BEGIN Input

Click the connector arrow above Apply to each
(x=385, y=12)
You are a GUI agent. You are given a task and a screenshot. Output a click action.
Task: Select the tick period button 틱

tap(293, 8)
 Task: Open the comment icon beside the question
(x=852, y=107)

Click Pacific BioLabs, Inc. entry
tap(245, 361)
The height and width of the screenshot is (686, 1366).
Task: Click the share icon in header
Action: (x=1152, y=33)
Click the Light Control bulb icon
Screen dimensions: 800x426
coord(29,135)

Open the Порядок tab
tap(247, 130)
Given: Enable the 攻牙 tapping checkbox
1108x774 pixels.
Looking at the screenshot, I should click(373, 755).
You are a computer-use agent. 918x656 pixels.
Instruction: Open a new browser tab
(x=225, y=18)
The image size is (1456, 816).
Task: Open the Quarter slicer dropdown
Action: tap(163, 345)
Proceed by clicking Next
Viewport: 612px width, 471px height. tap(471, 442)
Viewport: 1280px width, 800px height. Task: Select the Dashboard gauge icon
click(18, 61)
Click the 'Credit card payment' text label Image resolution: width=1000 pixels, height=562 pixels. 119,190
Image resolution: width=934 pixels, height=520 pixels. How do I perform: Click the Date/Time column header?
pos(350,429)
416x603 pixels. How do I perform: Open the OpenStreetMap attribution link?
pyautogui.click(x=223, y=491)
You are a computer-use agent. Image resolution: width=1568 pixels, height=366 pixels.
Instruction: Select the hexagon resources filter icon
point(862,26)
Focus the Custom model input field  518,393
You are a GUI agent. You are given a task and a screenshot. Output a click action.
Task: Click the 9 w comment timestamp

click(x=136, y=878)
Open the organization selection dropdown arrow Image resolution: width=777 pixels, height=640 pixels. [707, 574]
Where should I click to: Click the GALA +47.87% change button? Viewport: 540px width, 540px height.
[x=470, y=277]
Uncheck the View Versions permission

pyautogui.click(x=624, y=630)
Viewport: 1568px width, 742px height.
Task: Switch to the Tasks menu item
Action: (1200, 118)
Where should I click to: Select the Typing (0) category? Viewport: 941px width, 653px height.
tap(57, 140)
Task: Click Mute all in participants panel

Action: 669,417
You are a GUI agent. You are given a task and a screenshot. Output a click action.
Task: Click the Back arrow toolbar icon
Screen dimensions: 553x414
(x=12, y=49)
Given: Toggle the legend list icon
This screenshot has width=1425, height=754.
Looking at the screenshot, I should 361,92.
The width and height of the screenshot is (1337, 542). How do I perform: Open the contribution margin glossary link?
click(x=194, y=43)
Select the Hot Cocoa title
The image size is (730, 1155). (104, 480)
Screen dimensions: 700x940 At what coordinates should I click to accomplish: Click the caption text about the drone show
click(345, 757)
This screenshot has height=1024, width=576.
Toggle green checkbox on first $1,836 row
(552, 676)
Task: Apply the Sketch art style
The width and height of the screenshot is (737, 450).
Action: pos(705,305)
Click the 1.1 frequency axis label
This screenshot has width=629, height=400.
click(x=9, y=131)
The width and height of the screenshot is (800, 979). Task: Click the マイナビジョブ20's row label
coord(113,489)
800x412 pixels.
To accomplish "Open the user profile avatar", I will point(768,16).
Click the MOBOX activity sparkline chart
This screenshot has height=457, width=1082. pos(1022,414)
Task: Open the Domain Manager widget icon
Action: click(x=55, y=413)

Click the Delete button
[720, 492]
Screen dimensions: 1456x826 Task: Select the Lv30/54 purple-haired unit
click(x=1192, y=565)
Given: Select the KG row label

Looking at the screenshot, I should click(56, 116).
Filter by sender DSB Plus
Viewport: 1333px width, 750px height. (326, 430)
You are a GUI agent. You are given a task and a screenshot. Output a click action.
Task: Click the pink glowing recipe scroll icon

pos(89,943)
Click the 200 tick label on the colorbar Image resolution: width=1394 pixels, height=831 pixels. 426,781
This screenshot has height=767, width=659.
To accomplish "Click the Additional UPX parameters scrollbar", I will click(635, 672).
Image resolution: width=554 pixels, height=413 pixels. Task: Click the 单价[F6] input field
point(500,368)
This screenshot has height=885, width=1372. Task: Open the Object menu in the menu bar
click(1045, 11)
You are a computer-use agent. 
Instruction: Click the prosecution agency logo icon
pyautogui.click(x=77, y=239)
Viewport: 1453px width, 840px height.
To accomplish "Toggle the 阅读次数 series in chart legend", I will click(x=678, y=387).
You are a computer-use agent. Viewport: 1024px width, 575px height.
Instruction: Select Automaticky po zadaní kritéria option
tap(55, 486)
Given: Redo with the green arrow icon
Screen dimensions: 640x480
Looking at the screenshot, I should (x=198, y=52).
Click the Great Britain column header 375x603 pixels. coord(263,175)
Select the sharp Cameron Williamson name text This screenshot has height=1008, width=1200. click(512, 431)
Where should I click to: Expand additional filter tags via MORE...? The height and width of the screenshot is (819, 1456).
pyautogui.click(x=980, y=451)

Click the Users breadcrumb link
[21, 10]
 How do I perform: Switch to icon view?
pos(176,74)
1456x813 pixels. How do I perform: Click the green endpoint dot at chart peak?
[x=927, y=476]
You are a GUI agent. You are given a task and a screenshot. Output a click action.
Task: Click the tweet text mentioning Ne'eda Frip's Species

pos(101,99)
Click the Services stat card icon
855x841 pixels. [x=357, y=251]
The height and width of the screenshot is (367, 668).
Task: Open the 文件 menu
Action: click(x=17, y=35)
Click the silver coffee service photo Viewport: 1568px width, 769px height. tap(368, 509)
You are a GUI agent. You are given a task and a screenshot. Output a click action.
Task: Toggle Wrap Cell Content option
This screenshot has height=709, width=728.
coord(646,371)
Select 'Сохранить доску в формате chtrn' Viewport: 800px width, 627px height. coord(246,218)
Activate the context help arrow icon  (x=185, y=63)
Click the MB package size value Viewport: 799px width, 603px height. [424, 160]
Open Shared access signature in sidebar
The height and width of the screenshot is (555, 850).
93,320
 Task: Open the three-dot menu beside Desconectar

END Input

Assigned task: The listing above holds a line with "Screen dimensions: 640x480" and a line with "Task: Toggle Wrap Cell Content option". Print the stretch from the first through the second, exactly and alone.

Task answer:
Screen dimensions: 640x480
Looking at the screenshot, I should (x=198, y=52).
Click the Great Britain column header 375x603 pixels. coord(263,175)
Select the sharp Cameron Williamson name text This screenshot has height=1008, width=1200. click(512, 431)
Where should I click to: Expand additional filter tags via MORE...? The height and width of the screenshot is (819, 1456).
pyautogui.click(x=980, y=451)

Click the Users breadcrumb link
[21, 10]
 How do I perform: Switch to icon view?
pos(176,74)
1456x813 pixels. How do I perform: Click the green endpoint dot at chart peak?
[x=927, y=476]
You are a GUI agent. You are given a task and a screenshot. Output a click action.
Task: Click the tweet text mentioning Ne'eda Frip's Species

pos(101,99)
Click the Services stat card icon
855x841 pixels. [x=357, y=251]
The height and width of the screenshot is (367, 668).
Task: Open the 文件 menu
Action: click(x=17, y=35)
Click the silver coffee service photo Viewport: 1568px width, 769px height. tap(368, 509)
You are a GUI agent. You are given a task and a screenshot. Output a click action.
Task: Toggle Wrap Cell Content option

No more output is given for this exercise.